Dr. Charles Ryan: Yeah, yeah. So there's a lot to unpack there, of course. One, I think, is the issue of the biopsy. It's long been held that the nephrectomy was the biopsy, right? And so, there's been a bias against doing percutaneous biopsies of the kidney. Should that change, number one? Number two, is the headline, 'nephrectomy not needed', or 'nephrectomy not needed except in certain circumstances'? Then of course, the issue of you say systemic therapy, but is this a sunitinib specific issue? Does this apply to immunotherapies, et cetera, et cetera?
Dr. Daniel George: So first off, the biopsy. You know, that's what we do in almost every solid tumor when you have metastatic disease. Prostate cancer mets, what do we do? We biopsy the prostate. We confirm the Gleason score. I think we're going to want to do that, we want to know, we're going to core biopsy. We want to be able to do genetic profiling, we want to be able to see if there're sarcomatoid elements. We're going to want a good tissue sample in these patients, and we can do it. It's not ... The risks of bleeding and everything, I think, are overblown. We can absolutely biopsy these patients.
Dr. Charles Ryan: But this bias against doing a percutaneous biopsy in kidney cancers is like 30 years old.
Dr. Daniel George: And it's mostly because we're going to take the kidney out anyway. But if we're not going to start there, we can start with a biopsy. I think the second point that you bring up is the headline. I don't think the headline is 'surgery not needed'. I think the headline is, you know what, it's a multidisciplinary approach. There's a lot of solid tumors where we start with systemic therapy: head and neck cancers, esophageal cancers, or whatnot, anal cancers. We can start with systemic therapies, and then we can consolidate with surgery, and it may actually make for an easier surgery in some circumstances.

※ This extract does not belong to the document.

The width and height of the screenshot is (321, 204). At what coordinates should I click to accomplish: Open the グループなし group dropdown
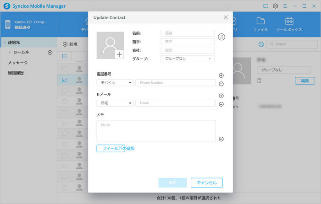tap(188, 59)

And then I think the third question here is really how do you extend this, as you said, into other settings? Right now we have to go with what the data tells us. What the data tells us is that with VegF TKI, sunitinib, we can do that. I think it's really worth doing future studies around surgery with the timing of immunotherapy. I think we can learn a lot from that. In fact, there is, right now, an adjuvant study that's under-accruing, that needs to accrue, would love to have a multidisciplinary approach to this approach, where we would give in stage II and stage III kidney tumors pre-operative nivolumab followed by surgery followed by more nivolumab. This is the Prosper RCC study, and we really need collective group help on this in the US. If the French can do this, we can do it, and I think this is our opportunity to learn more about immunotherapy in kidney cancer.
Dr. Charles Ryan: Yeah, good, great. Really exciting ASCO for you and Duke. It's always a pleasure talking to you, Dan.
Dr. Daniel George: My pleasure, too. Thanks, Chuck.